Account and Group Settings

This page displays enables you to configure account, and group search options. The search DNs define the list of distinguished names of the containers along with other relevant attributes the define the scope for this connector. The search scope defines how far down in the tree to search from the base DN.

If auto partitioning is not enabled, each of these search DNs is also considered as a partition for partitioned full aggregation. Users, Contacts, Managed Service Accounts, and Groups can have different set of searchDNs to define different scope for each of them. The search scopes are stored in the following search DNs respectively:

  • Contact Search Scope: contact.searchDNs

  • Managed Service Account Search Scope: gmsa.searchDNs

In cases where the scope is not defined for Groups, it follows Account's Search Scope. Defining one search DN to the minimum is required to successfully configure the connector.

Auto Partitioning

SailPoint recommends that you enable the Auto Partitioning feature to enable faster retrieval of Active Directory data. For more information on configuring partitions manually, refer to Partitioning Aggregation.

Note
The Allow Partitioning feature is only available for account aggregation.
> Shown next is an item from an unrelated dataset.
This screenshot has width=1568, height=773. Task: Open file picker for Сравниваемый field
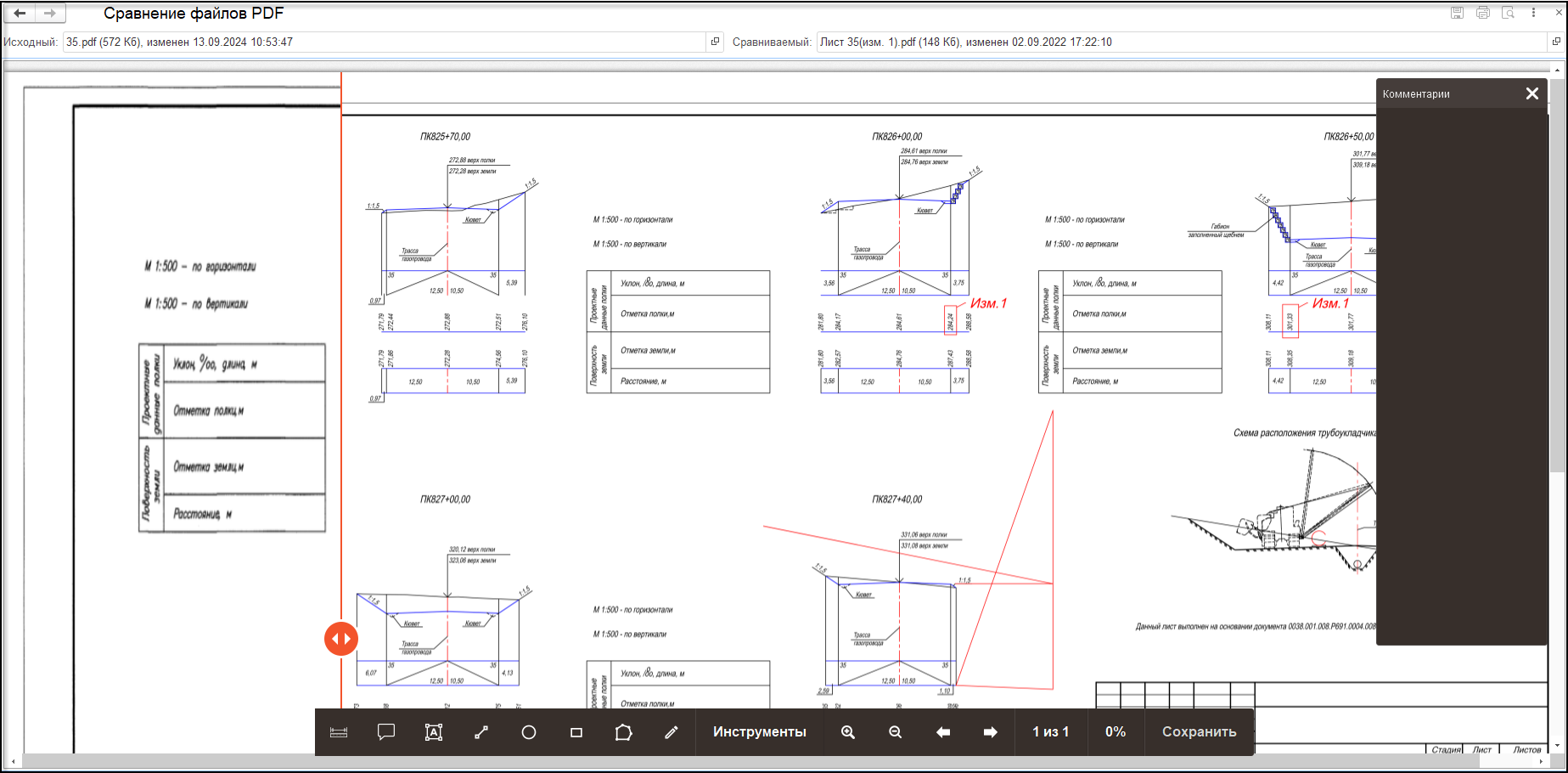pyautogui.click(x=1557, y=42)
To configure auto partitioning, complete the following:

  1. Verify the Enable Partitioning checkbox is selected in your Account Aggregation task. For more information on configuring your account aggregation, refer to Account Aggregation.

  2. In your application configuration, go to Configuration > Settings > Account.

  3. Select the Allow Auto Partitioning checkbox.

  4. In the Number of Partitions dropdown, select the number of partitions. These help improve the performance of auto partitioning and can be tuned by selecting the appropriate partitioning count. For higher user populations, a higher partitioning count is preferred.

  5. Once you have finished configuration on this page, select Save.

Account Search Scope

If the Group Membership Search DN attribute is not defined then connector brings all the group memberships associated with the respective account, which are returned by APIs instead of falling back to the scope defined by Search DN.

User Search Scope

To configure the user's search, complete the following:

  1. In the Search DN field, enter the distinguished name of the domain or OU that defines the scope for users.

  2. (Optional) Specify an Iterate Search Filter string to limit the results returned by the search DN. For more information on the search syntax, refer to the Microsoft Active Directory: LDAP Syntax Filters wiki.

  3. (Optional) Specify Group Membership Search DN to determine the group membership of the users that you are loading. Separate multiple entries with a semicolon.

  4. (Optional) Specify a Group Member Filter String as an LDAP search filter string that applies while fetching the user's group membership.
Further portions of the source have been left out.